In many electronics projects, you need to turn line-voltage powered circuits on and off using circuits that use low-voltage DC power supplies. For example, suppose you want to flash a 120 VAC flood lamp on and off at regular intervals. Relays to the rescue!

You could build a circuit to provide the necessary timing using a 555 timer integrated circuit (IC), but the 555 timer IC requires just a small DC power supply, in the range of 5 to 15 V. And the output current can't exceed 200 mA, not nearly enough to light a flood lamp. That is where the relay come in.

A relay is an electromechanical device that uses an electromagnet to open or close a switch. The circuit that powers the electromagnet’s coil is completely separate from the circuit that is switched on or off by the relay’s switch, so it's possible to use a relay whose coil requires just a few volts to turn a line voltage circuit on or off.

For this relay, the coil requires just 12 VDC to operate and pulls just 75 mA, well under the current limit that can be sourced by the 555 timer IC’s output pin. But the switch part of this relay can handle up to 10 A of current at 120 VAC, more than enough to illuminate a flood lamp.

The switch part of a relay is available in different configurations just like manual switches. The most common switch configuration is double pole, double throw (DPDT), which means that the relay actually controls two separate switches that operate together, and that each switch has both normally open and normally closed contacts.

Here is a schematic diagram for a simple circuit that uses a 9 VDC circuit with a handheld pushbutton to turn a 120 VAC lamp on and off.

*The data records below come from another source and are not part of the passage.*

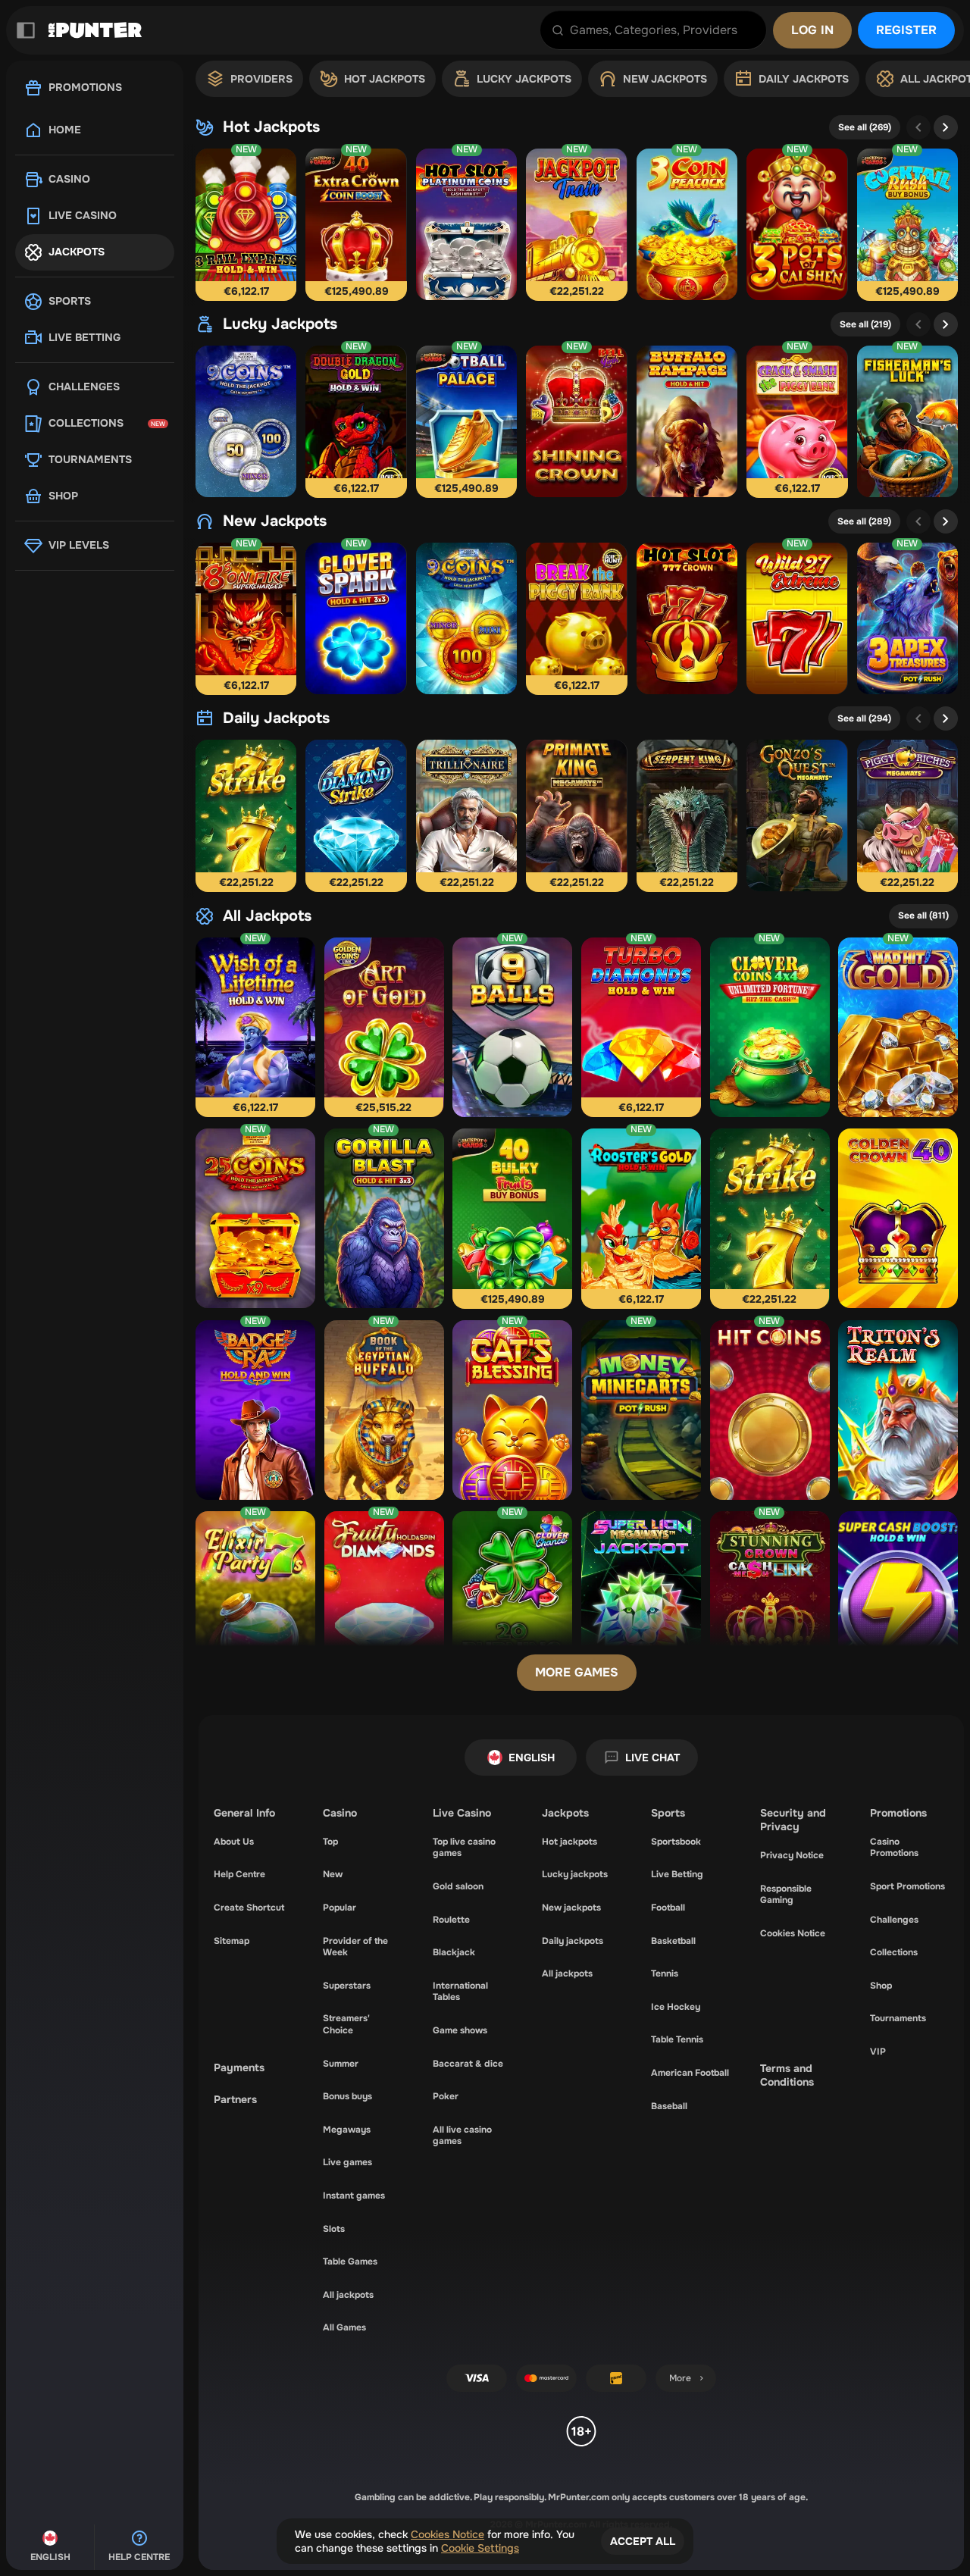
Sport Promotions (907, 1886)
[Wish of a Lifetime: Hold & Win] (255, 1027)
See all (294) (864, 718)
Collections (894, 1952)
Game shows (460, 2030)
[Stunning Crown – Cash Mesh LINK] (770, 1601)
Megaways (347, 2130)
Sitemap (231, 1941)
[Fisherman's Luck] (907, 421)
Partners (235, 2099)
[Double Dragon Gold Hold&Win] (355, 421)
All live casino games (462, 2136)
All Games (344, 2327)
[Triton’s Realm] (898, 1410)
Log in (812, 30)
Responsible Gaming (786, 1895)
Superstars (347, 1986)
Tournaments (898, 2018)
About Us (234, 1842)
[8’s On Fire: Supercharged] (246, 618)
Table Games (350, 2261)
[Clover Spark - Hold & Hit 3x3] (355, 618)
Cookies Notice (792, 1933)
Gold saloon (458, 1886)
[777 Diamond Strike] (355, 815)
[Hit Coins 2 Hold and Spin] (770, 1410)
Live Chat (652, 1757)
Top (330, 1842)
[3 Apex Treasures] (907, 618)
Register (906, 30)
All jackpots (267, 916)
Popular (339, 1907)
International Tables (460, 1992)
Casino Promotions (894, 1848)
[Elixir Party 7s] (255, 1601)
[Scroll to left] (918, 127)
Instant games (354, 2195)
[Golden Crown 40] (898, 1218)
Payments (239, 2067)
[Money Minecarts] (641, 1410)
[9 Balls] (512, 1027)
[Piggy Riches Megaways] (907, 815)
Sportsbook (676, 1842)
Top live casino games (464, 1848)
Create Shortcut (249, 1907)
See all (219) (865, 324)
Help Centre (239, 1874)
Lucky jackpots (280, 324)
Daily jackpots (276, 718)
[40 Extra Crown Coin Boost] (355, 224)
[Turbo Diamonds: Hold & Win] (641, 1027)
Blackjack (454, 1952)
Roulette (451, 1920)
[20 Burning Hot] (512, 1601)
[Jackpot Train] (576, 224)
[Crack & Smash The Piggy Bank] (796, 421)
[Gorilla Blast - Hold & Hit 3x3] (384, 1218)
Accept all (642, 2541)
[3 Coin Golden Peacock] (687, 224)
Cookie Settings (480, 2548)
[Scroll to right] (946, 127)
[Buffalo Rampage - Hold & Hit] (687, 421)
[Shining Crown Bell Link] (576, 421)
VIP (878, 2051)
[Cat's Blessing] (512, 1410)
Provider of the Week (355, 1947)
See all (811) (923, 915)
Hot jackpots (271, 127)
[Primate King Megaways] (576, 815)
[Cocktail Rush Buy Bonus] (907, 224)
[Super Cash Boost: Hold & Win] (898, 1601)
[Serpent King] (687, 815)
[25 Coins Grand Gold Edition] (255, 1218)
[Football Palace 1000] (466, 421)
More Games (576, 1672)
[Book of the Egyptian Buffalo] (384, 1410)
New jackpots (275, 521)
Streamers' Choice (346, 2024)
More (680, 2378)
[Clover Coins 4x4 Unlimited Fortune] (770, 1027)
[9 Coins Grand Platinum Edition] (246, 421)
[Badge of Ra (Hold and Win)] (255, 1410)
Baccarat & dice (468, 2064)
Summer (340, 2064)
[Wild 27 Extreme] (796, 618)
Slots (334, 2229)
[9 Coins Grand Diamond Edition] (466, 618)
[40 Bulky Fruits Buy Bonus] (512, 1218)
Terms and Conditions (787, 2075)
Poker (445, 2096)
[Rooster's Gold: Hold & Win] (641, 1218)
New (333, 1874)
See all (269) (864, 127)
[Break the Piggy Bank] (576, 618)
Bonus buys (347, 2096)
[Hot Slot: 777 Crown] (687, 618)
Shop (881, 1986)
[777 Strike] (246, 815)
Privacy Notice (792, 1855)
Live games (347, 2162)
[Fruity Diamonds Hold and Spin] (384, 1601)
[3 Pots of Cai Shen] (796, 224)
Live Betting (677, 1874)
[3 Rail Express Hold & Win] (246, 224)
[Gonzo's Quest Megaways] (796, 815)
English (531, 1757)
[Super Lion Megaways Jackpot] (641, 1601)
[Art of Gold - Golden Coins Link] (384, 1027)
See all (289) (864, 521)
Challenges (894, 1920)
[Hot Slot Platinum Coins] (466, 224)
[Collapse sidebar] (25, 30)
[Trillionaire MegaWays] (466, 815)
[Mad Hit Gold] (898, 1027)
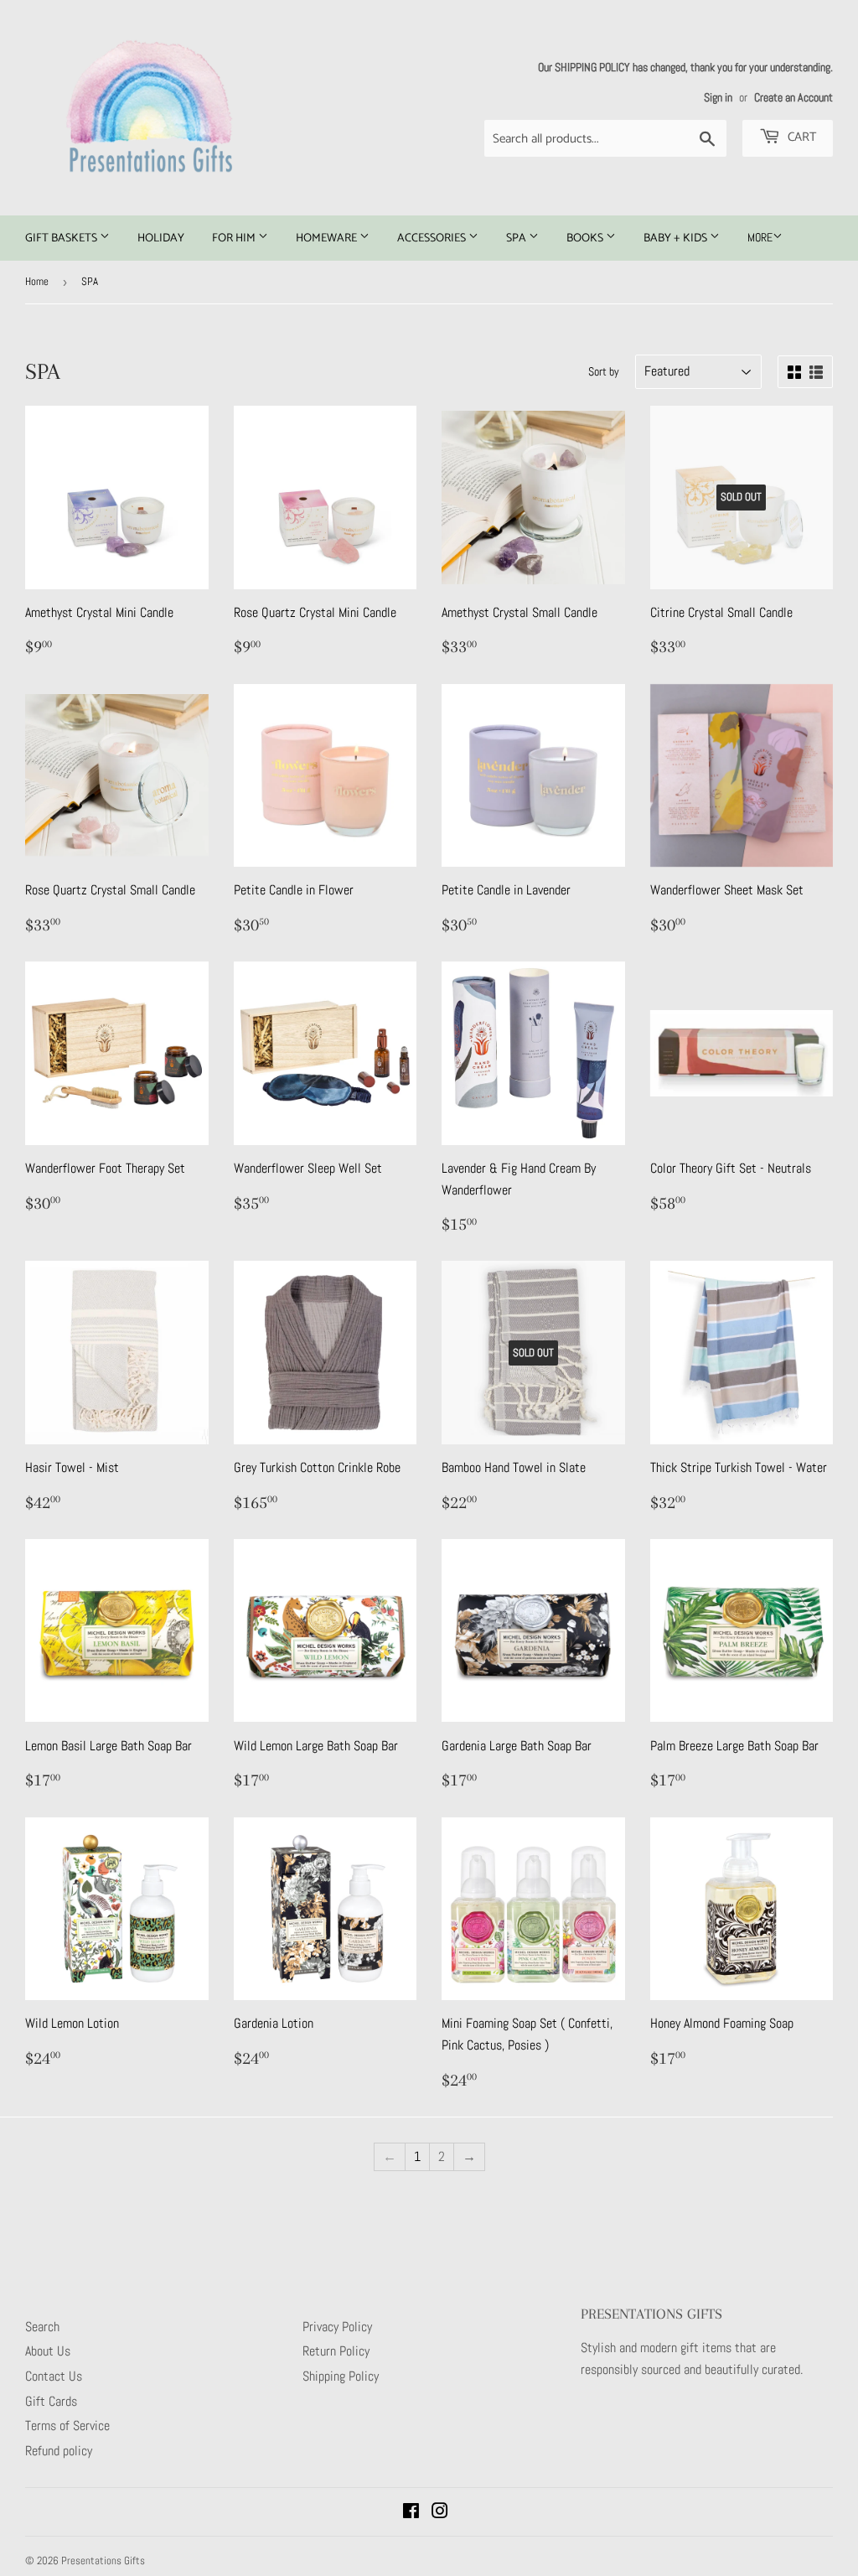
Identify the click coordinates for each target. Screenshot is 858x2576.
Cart (800, 137)
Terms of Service (67, 2425)
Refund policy (58, 2450)
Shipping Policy (340, 2376)
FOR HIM (235, 238)
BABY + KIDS (677, 238)
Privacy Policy (337, 2326)
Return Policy (336, 2351)
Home (37, 281)
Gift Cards (51, 2401)
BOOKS (586, 238)
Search (42, 2326)
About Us (47, 2351)
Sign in (718, 98)
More (760, 237)
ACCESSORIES (432, 238)
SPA (517, 238)
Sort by (603, 371)
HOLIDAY (160, 238)
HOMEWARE (327, 238)
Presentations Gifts (103, 2560)
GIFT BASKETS (62, 238)
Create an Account (793, 98)
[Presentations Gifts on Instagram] (440, 2513)
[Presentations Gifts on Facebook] (411, 2513)
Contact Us (53, 2376)
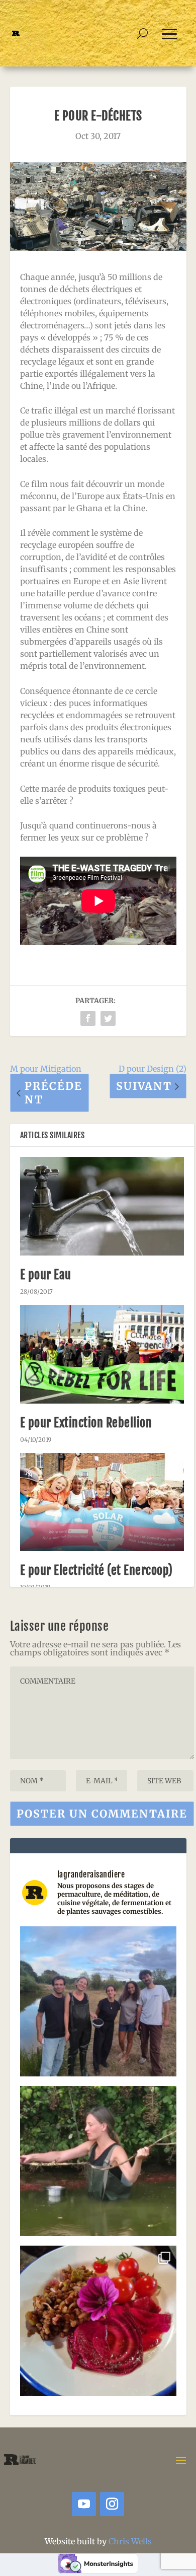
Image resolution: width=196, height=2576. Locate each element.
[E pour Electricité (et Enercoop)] (102, 1502)
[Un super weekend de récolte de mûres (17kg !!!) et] (98, 2004)
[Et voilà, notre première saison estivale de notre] (98, 2324)
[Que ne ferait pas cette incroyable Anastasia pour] (98, 2164)
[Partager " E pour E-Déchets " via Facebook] (88, 1018)
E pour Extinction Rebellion (86, 1422)
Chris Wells (130, 2541)
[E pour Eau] (102, 1206)
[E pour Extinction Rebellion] (102, 1354)
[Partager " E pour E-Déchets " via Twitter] (108, 1018)
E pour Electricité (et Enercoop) (96, 1570)
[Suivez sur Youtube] (84, 2504)
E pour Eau (45, 1274)
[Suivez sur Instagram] (112, 2504)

The relay in the circuit has a coil rated for 9 VDC and a switch rating of 10 A at 117 VAC. Thus, only 9 VDC passes through the handheld pushbutton. If the person holding the switch decides to take it apart, he or she won’t be exposed to dangerous voltage.

A more complicated circuit, in which a 555 timer IC controls a flood lamp via a relay is another option. Here, one end of the relay coil is connected to the 555 timer IC’s output pin (pin 3), and the other end is connected to ground. When the 555’s output switches on, the relay closes, and the flood lamp circuit is completed.

Note the diode that’s placed across the relay coil in this circuit. This diode is required to protect the 555 timer IC from any back-current that might be created within the relay’s coil when the coil is energized. Because of electromagnetic induction, relay coils are prone to this problem.

When the coil is energized, it creates a magnetic field that causes the relay’s switch contacts to move. However, this magnetic field has a subtle side effect. In the instant that the voltage on the coil goes from zero to the Vss supply voltage, the magnetic field surrounding the coil expands from nothing to its maximum strength.

During this expansion, the magnetic field is moving relative to the coil itself. Because of the principal of induction, this moving magnetic field induces a current in the coil itself, in the opposite direction as the current that is energizing the coil.

Depending on the circumstances, this back current can be powerful — powerful enough to overwhelm the output current coming from the 555 timer IC and possibly powerful enough to send current into the output pin, which can damage or destroy the 555 chip. D1 prevents this from happening by providing the equivalent of a short circuit across the coil for current flowing back toward the output pin.

Whenever you drive a relay from a circuit that has delicate components such as integrated circuits or transistors, you should always include a diode across the relay coil to prevent the relay from damaging your circuits.